I was in my twenties when he died. His face showing up in my mirror has been a long time coming. So long that I didn’t expect it. It’s why the long-lost snapshot gave me such a start. I came face to face with my mortality. I can remember being irked with him when he died. The national life expectancy for a male at the time was sixty-nine. He died short of the mark. I thought he should have stayed around longer. We’d just started to develop a nice friendship. The salad days of suffering through the “old man’s” unsolicited advice had finally worn away; we both had come to realize that each had a unique perspective on life, to value, to treasure. Then he was gone.

Now it’s my turn. The face in my mirror is looking very much like his. I’ve got to hang on longer than he did. My son is a few years from discovering that his “old man” is okay. I can’t rush the process. I couldn’t with his sisters and I can’t with him. He won’t grow up right unless he goes through the transition, rejects the nurturing and flies from the nest. It’s nature’s way and you can’t mess with Mother Nature.

My father would be 111 if he were still alive. I know he would get a real kick out of the technology we take for granted today. He was a technocrat himself, an inventor. His name is on dozens of the patents for Ansco cameras. He loved to tinker, especially with cars. His favorite vacation was driving us to the Jersey shore. We almost always ran into car trouble. He’d somehow patch things together so we could limp to the motel. While we enjoyed the beach he took on the car problem. He’d spend all day leaning in, or lying under, the vehicle. If you stood within hearing range you’d hear him yell, “Sucker,” every once in a while, when his hand slipped off the wrench and he skinned his knuckles.
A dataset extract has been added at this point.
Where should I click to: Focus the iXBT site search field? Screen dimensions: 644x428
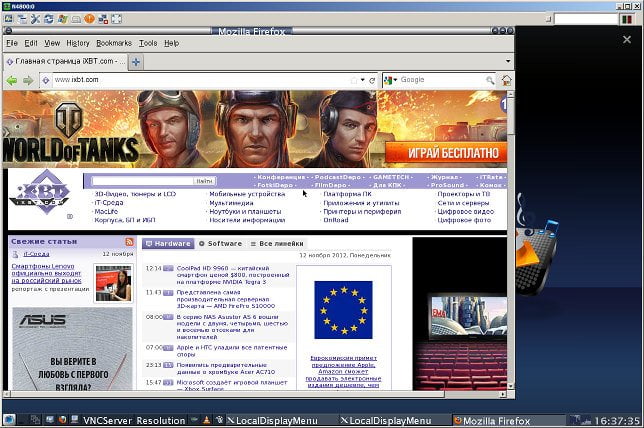143,181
He never swore; he just yelled sucker.  The whole thing is easier to understand when you realize that our car was a Ford Edsel. He bought it brand new, the first year they made it. He liked being on the cutting edge. It was the lemon of the century. The repair bills added up. He didn’t care. He loved it. I did too. It was the car I got to drive when I turned sixteen.
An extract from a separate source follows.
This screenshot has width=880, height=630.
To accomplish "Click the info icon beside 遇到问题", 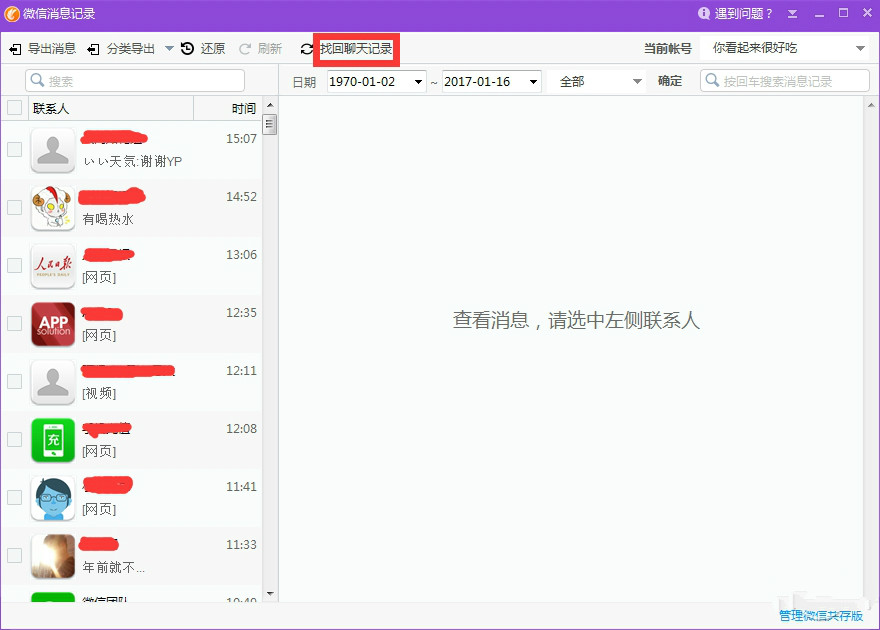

It was one of the few things we agreed on during my teen years. When I bought my first car, a well used, 1953 Ford convertible, for sixty dollars, it made two things we agreed on. It made me a Ford man too. Cars had magic in those days. They brought fathers and sons together, under the hood, taking on the beast. It was a time when a regular Joe could fix a car - change the spark plugs, replace the generator, adjust the brakes. You could even pull the engine and overhaul it if you were especially handy. The automobile had a social context. That’s gone now. The manufacturers have put the backyard mechanics out of business. The secrets of today’s automobiles can’t be passed on from father to son. The secrets are locked up in computer chips and buried in a web of pollution control components. Even the design engineers aren’t sure how it all works.  It’s too bad. Cars helped fathers and sons stay in touch through the difficult teen years. Now that bridge is gone. Happy father’s day Pop! I hope the Edsel is hitting all eight cylinders.